We propose the first black-box construction of non-malleable commitments according to the standard notion of non-malleability with respect to commitment. Our construction additionally only requires a constant number of rounds and is based only on (black-box use of) one-way functions. Prior to our work, no black-box construction of non-malleable commitments was known (except for relaxed notions of security) in any (polynomial) number of rounds based on any cryptographic assumption. This closes the wide gap existent between black-box and non-black-box constructions for the problem of non-malleable commitments. Our construction relies on (and can be seen as a generalization of) the recent non-malleable commitment scheme of Goyal (STOC 2011). We also show how to get black-box constructions for a host of other cryptographic primitives. We extend our construction to get constant-round concurrent non-malleable commitments, constant-round multi-party coin tossing, and non-malleable statistically hiding commitments (satisfying the notion of non-malleability with respect to opening). All of the mentioned results make only a black-box use of one-way functions. Our primary technical contribution is a novel way of implementing the proof of consistency typically required in the constructions of non-malleable commitments (and other related primitives). We do this by relying on ideas from the ``zero-knowledge from secure multi-party computation" paradigm of Ishai, Kushilevitz, Ostrovsky, and Sahai (STOC 2007).
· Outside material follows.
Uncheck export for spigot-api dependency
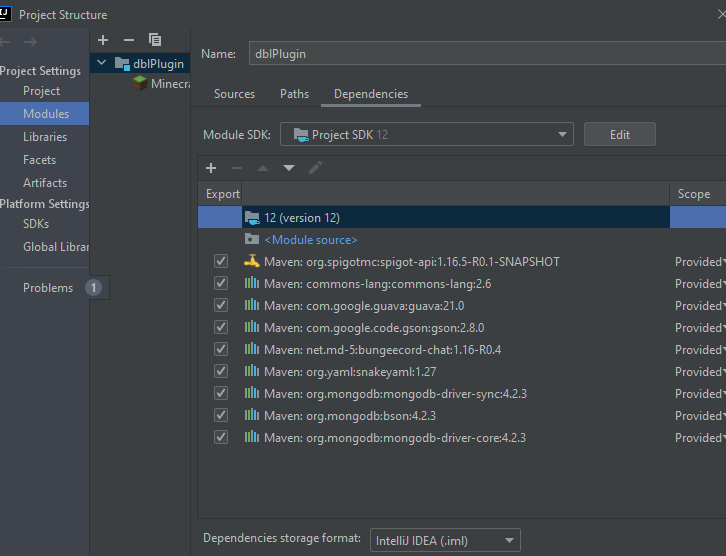 click(x=221, y=262)
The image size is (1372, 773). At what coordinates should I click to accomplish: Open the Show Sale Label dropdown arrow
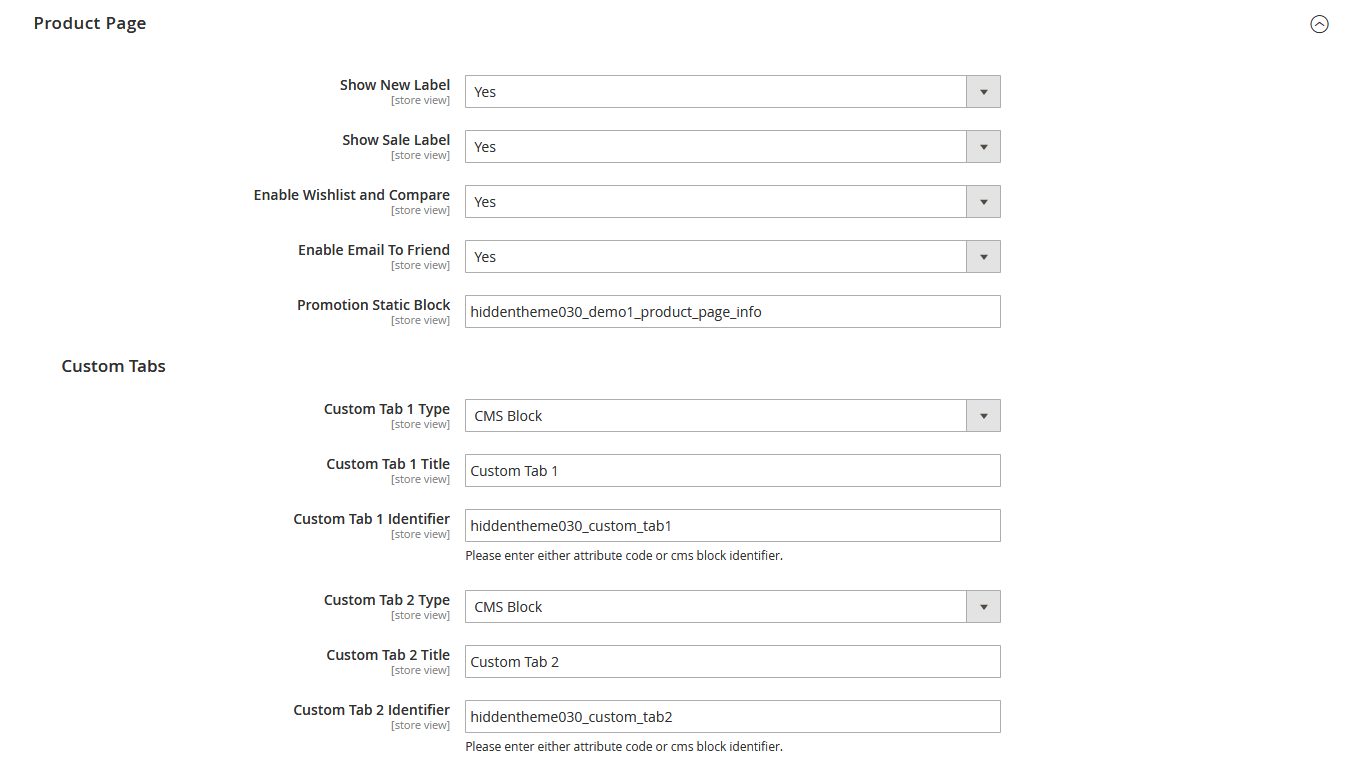click(983, 146)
We extend in a novel way this ``computation in the head" paradigm (which can be though of as bringing powerful error-correcting codes into purely computational setting). To construct a non-malleable commitment scheme, we apply our computation in the head techniques to the recent (constant-round) construction of Goyal. Along the way, we also present a simplification of the construction of Goyal where a part of the protocol is implemented in an information theoretic manner. Su- h a simplification is crucial for getting a black-box construction. This is done by making use of pair wise-independent hash functions and strong randomness extractors. We show that our techniques have multiple applications, as elaborated in the paper. Hence, we believe our techniques might be useful in other settings in future.